>> BEGIN ITEMS

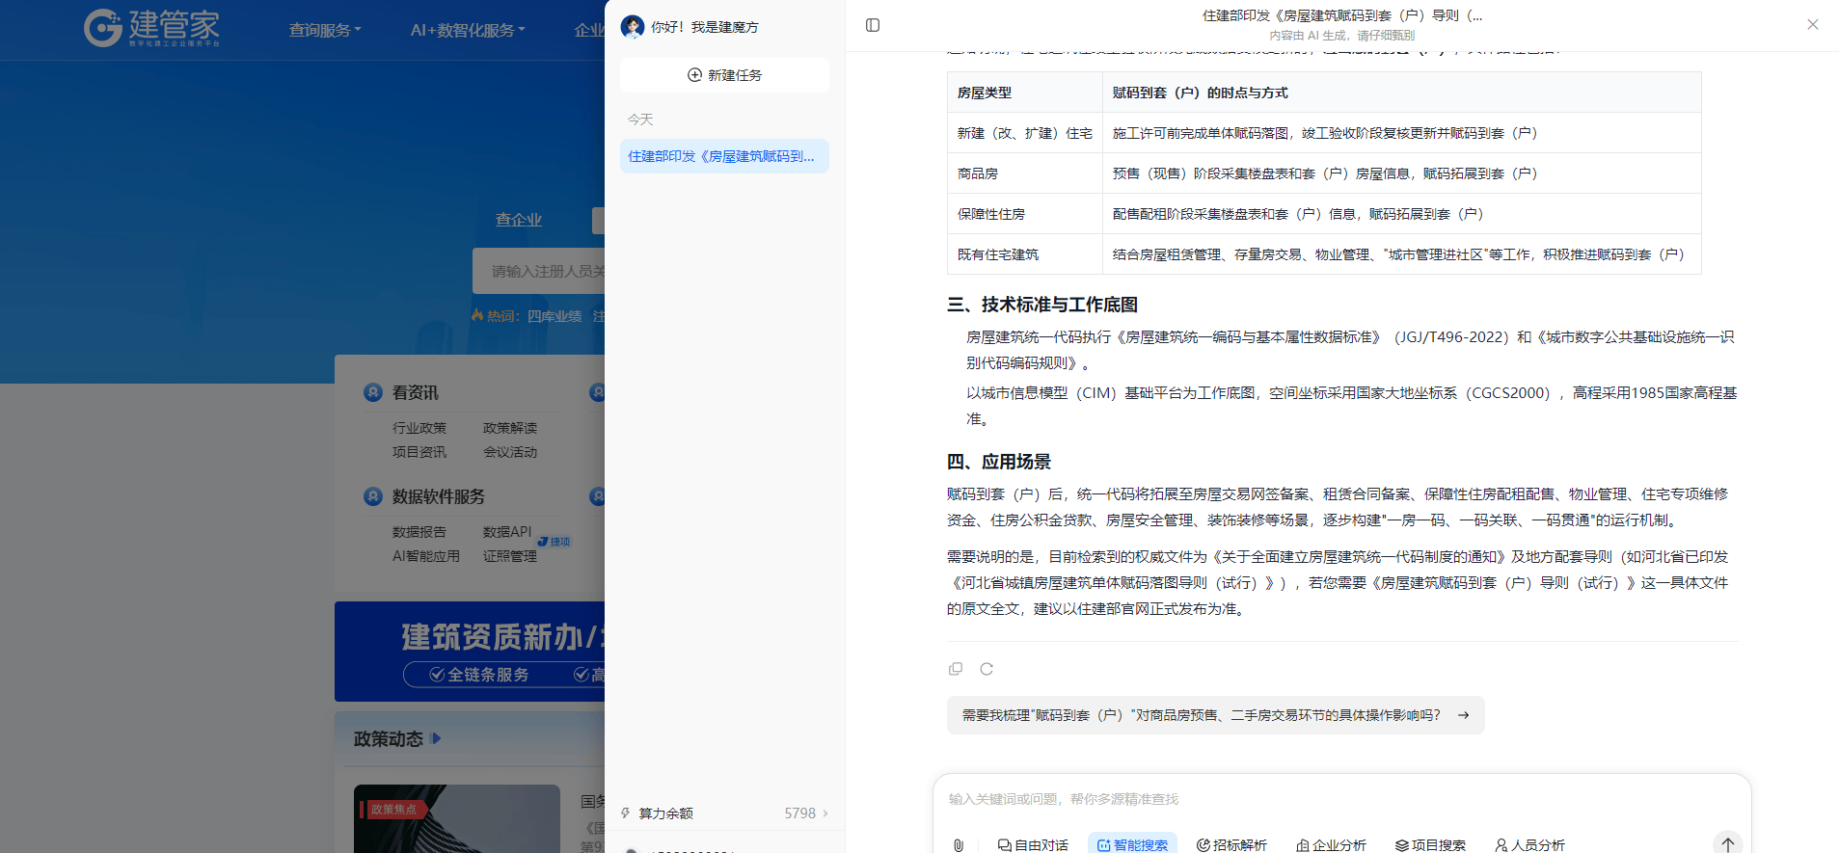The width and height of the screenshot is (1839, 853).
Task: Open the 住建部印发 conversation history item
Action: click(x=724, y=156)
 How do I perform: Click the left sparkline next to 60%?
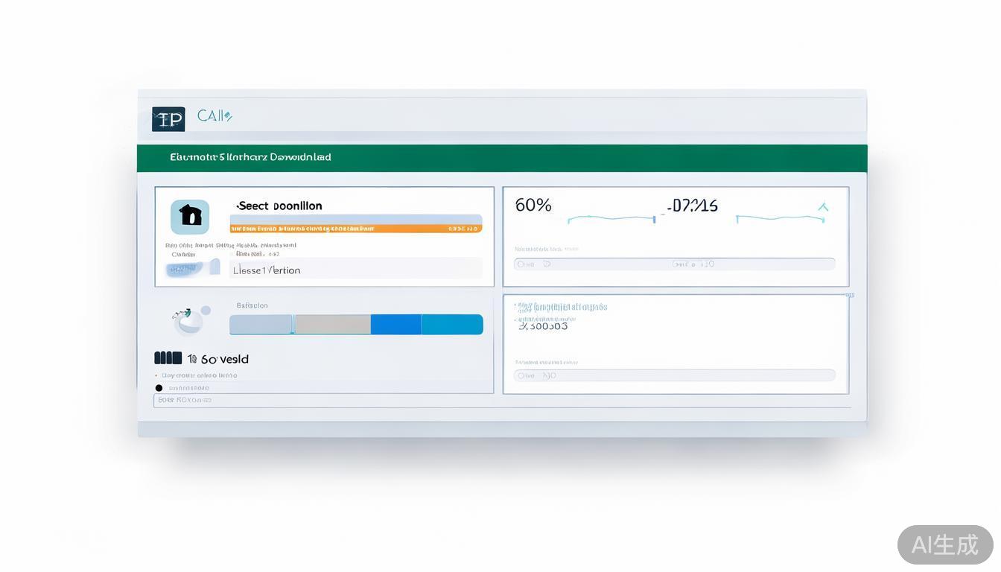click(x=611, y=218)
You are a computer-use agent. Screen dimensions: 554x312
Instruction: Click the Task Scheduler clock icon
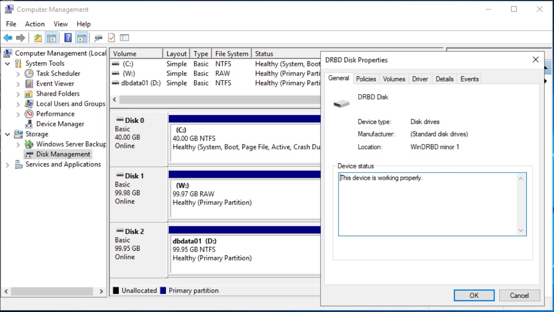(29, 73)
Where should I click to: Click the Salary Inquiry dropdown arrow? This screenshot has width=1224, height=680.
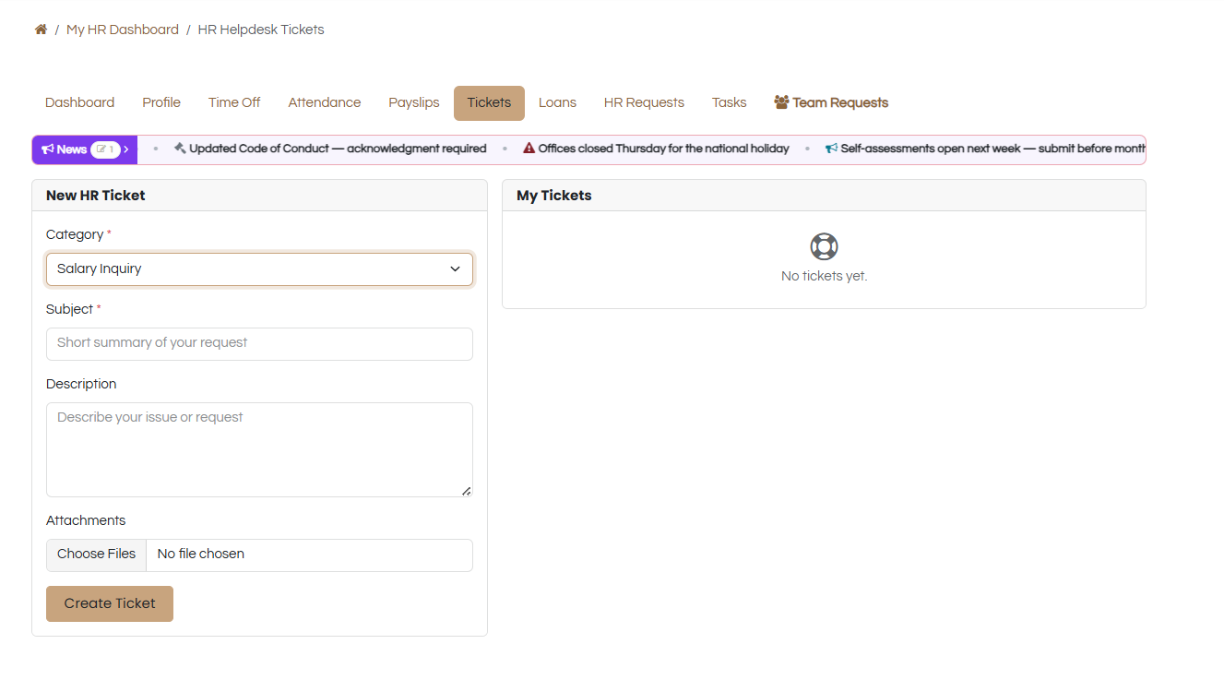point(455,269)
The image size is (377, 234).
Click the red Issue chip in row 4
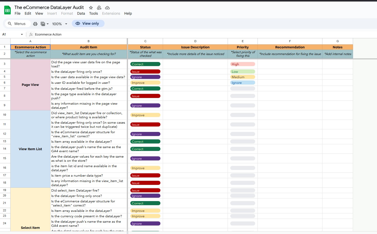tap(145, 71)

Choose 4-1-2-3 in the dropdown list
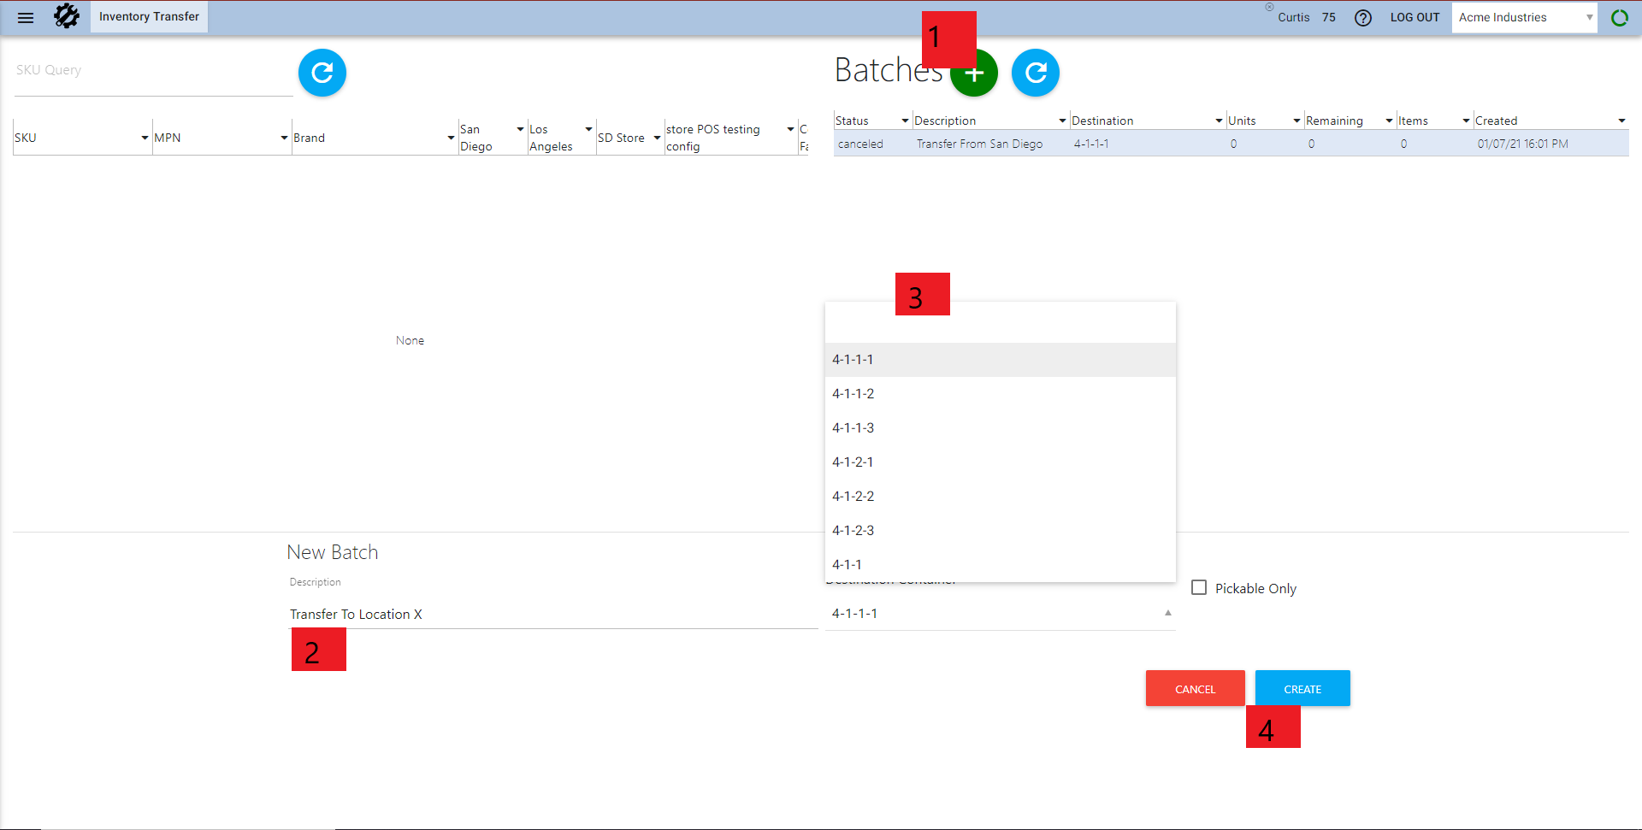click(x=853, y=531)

>> END ITEMS

# WORK TO COMPLETE
Render the listing above as a JSON list of strings, one string per line, with blank lines dropped. Leave the pictures out.

# TASK ANSWER
[
  "The width and height of the screenshot is (1839, 853).",
  "Task: Open the 住建部印发 conversation history item",
  "Action: click(x=724, y=156)",
  " How do I perform: Click the left sparkline next to 60%?",
  "click(x=611, y=218)",
  "You are a computer-use agent. Screen dimensions: 554x312",
  "Instruction: Click the Task Scheduler clock icon",
  "(29, 73)",
  "Where should I click to: Click the Salary Inquiry dropdown arrow? This screenshot has width=1224, height=680.",
  "point(455,269)",
  "The image size is (377, 234).",
  "Click the red Issue chip in row 4",
  "tap(145, 71)",
  "Choose 4-1-2-3 in the dropdown list",
  "click(x=853, y=531)"
]